- Theatrical release poster
- Directed by: Mauro Borrelli
- Screenplay by: Reggie Keyohara III
- Story by: Mauro Borrelli
- Produced by: Daniel Grodnik Mitchell Welch
- Starring: Martin Lawrence Melissa Roxburgh John Malkovich Robert Knepper Jacob Grodnik Aiden Turner
- Cinematography: E. Gustavo Petersen
- Edited by: Franz Königswieser James Kondelik
- Music by: Leo Z
- Production company: Boomtown Media Partners
- Distributed by: Lionsgate
- Release date: December 16, 2022;
- Running time: 97 minutes
- Country: United States
- Language: English

= Mindcage =

Mindcage is a 2022 American supernatural mystery thriller film directed by Mauro Borrelli and starring Martin Lawrence, Melissa Roxburgh, John Malkovich, Robert Knepper, Jacob Grodnik and Aiden Turner.

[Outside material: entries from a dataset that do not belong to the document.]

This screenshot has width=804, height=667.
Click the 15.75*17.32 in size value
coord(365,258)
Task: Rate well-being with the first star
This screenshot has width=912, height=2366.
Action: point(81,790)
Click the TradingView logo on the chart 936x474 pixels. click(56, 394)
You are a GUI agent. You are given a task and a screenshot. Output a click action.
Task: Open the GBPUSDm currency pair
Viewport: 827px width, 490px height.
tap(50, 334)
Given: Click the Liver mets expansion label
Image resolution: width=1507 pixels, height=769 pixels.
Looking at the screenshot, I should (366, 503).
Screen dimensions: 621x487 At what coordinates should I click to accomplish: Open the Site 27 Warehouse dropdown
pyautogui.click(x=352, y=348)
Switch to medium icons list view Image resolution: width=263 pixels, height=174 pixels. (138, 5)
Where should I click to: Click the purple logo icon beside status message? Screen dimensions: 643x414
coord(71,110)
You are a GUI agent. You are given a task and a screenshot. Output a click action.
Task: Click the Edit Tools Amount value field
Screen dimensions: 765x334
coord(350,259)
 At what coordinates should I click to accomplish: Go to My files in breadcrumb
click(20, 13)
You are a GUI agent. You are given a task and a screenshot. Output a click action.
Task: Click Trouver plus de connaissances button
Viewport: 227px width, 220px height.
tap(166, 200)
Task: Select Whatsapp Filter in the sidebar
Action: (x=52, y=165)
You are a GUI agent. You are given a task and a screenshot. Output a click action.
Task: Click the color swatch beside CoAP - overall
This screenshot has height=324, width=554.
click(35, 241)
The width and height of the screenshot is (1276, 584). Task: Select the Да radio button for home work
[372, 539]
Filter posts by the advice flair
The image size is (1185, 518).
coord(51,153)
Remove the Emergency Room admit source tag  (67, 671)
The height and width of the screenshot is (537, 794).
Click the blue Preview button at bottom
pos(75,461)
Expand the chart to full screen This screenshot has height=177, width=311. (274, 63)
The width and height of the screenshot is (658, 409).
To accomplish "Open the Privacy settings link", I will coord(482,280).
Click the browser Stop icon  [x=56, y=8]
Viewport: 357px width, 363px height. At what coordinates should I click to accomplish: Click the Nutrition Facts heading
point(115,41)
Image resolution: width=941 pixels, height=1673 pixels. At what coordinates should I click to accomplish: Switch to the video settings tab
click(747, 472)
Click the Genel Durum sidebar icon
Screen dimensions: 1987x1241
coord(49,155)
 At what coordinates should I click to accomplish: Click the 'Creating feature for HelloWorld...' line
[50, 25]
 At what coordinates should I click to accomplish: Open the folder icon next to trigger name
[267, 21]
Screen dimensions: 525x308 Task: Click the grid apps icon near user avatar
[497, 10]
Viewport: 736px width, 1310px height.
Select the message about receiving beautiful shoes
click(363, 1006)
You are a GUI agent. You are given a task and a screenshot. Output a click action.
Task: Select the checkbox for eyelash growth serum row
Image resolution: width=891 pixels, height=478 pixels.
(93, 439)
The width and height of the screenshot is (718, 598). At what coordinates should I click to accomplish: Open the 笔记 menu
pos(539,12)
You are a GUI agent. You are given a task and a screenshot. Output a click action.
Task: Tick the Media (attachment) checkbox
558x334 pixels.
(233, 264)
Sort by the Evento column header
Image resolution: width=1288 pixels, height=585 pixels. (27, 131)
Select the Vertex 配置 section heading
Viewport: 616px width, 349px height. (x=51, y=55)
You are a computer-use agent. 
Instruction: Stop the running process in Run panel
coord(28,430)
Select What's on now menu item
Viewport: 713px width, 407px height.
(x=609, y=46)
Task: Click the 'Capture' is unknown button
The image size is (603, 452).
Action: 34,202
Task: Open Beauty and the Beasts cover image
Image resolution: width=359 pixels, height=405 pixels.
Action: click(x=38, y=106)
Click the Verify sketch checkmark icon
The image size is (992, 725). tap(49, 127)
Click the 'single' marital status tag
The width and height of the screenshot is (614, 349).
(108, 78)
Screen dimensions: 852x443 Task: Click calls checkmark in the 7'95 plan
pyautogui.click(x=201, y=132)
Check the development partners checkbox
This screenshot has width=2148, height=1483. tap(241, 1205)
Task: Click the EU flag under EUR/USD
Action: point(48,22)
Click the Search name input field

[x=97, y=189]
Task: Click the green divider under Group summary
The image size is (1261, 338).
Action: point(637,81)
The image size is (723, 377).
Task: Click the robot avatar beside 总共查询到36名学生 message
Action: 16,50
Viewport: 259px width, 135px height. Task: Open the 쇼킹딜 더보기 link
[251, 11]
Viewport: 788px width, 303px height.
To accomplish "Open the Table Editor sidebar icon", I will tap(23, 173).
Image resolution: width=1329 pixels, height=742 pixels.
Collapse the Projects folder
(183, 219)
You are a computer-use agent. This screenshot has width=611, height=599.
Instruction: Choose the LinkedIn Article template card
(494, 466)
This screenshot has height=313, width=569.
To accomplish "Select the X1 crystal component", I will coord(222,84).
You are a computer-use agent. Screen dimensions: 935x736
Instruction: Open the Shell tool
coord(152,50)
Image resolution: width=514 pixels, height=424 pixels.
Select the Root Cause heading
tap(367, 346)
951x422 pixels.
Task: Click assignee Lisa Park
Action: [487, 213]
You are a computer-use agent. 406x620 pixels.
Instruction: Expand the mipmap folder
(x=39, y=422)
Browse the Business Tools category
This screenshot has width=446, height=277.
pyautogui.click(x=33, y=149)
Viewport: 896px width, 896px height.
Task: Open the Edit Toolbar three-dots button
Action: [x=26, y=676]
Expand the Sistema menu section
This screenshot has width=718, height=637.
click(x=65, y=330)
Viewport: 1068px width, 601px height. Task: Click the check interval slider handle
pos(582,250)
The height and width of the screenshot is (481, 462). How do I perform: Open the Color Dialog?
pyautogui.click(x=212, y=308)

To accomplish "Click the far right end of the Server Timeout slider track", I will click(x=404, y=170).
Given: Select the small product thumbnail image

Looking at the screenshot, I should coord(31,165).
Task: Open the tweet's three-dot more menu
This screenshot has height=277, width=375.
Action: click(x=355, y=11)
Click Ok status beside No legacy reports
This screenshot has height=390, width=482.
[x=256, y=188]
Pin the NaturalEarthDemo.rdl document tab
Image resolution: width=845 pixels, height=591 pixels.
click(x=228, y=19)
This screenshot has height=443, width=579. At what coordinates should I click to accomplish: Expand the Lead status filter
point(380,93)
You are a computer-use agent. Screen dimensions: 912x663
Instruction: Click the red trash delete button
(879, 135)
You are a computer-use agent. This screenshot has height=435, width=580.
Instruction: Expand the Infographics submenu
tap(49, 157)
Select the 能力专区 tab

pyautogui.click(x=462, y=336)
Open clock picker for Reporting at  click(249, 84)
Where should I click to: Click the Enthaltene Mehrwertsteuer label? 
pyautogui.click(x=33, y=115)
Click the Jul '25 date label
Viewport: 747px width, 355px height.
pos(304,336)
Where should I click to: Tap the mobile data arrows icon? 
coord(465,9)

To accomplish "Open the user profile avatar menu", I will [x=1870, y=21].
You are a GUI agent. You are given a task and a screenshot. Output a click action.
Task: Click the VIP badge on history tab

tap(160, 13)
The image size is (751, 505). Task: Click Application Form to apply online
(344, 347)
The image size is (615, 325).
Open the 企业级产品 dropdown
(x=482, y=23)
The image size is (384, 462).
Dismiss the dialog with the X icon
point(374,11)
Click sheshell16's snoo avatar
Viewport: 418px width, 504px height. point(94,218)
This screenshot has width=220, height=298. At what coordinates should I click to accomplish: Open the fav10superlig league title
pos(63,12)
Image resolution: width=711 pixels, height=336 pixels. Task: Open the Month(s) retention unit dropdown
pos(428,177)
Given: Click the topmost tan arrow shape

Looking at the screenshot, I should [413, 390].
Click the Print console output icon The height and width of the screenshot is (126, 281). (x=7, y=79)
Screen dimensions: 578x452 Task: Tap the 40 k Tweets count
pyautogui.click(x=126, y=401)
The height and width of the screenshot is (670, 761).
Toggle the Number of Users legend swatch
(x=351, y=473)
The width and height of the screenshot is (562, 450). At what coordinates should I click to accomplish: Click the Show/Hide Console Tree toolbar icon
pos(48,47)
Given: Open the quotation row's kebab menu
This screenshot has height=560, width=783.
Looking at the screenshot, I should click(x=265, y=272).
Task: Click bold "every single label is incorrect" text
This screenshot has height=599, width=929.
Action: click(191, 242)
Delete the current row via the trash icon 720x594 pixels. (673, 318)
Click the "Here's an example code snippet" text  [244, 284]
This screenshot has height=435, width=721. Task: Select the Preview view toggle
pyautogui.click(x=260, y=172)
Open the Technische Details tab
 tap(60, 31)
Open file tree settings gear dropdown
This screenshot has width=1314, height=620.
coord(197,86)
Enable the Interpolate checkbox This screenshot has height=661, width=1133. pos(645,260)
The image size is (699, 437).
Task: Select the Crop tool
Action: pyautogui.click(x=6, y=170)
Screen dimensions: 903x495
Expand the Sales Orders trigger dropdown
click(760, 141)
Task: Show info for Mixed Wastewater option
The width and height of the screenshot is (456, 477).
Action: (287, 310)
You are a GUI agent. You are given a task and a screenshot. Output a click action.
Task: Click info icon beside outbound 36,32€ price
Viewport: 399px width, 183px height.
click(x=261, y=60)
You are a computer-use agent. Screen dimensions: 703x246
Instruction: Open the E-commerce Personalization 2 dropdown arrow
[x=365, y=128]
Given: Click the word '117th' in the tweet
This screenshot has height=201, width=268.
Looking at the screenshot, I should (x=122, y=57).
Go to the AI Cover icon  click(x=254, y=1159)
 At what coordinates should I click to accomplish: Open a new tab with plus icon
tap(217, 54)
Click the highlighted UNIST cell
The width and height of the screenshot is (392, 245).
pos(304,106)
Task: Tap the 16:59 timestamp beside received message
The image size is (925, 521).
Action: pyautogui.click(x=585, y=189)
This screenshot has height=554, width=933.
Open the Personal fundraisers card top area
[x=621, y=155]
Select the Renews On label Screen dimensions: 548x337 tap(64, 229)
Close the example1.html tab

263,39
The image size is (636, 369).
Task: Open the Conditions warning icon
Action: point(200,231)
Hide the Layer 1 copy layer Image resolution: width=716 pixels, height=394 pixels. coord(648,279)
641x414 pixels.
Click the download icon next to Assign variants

The first non-comedy role of Lawrence's acting career, the film was released through VOD and in theatres on December 16, 2022.

The film received mostly negative reviews from critics, although Lawrence's performance received some praise.

==Synopsis==
When a copycat murderer strikes, Detectives Jake Doyle and Mary Kelly seek help from an incarcerated serial killer called "the Artist", who makes a deal with them to speak to the district attorney to commute his sentence into life in prison. As Mary delves deep into the Artist's brilliant but twisted psyche, she and Jake get lured into a diabolical game of cat and mouse, racing against time to stay one step ahead of both criminals.

== Cast ==
- Martin Lawrence as Jake
- Melissa Roxburgh as Mary
- John Malkovich as The Artist
- Robert Knepper as Lt. Owings
- Neb Chupin as Dr. Loesch
- Jacob Grodnik as Dutch
- Chris Mullinax as Homeless Man
- Ritchie Montgomery as Father Linares
- Nellie Sciutto as Lt. Governor Diaz
- Aiden Turner as Dale
- Cassandra Gava as Voodoo Priestess

== Production ==
Filming occurred in Springdale, Arkansas, and Fayetteville, Arkansas, in August 2021.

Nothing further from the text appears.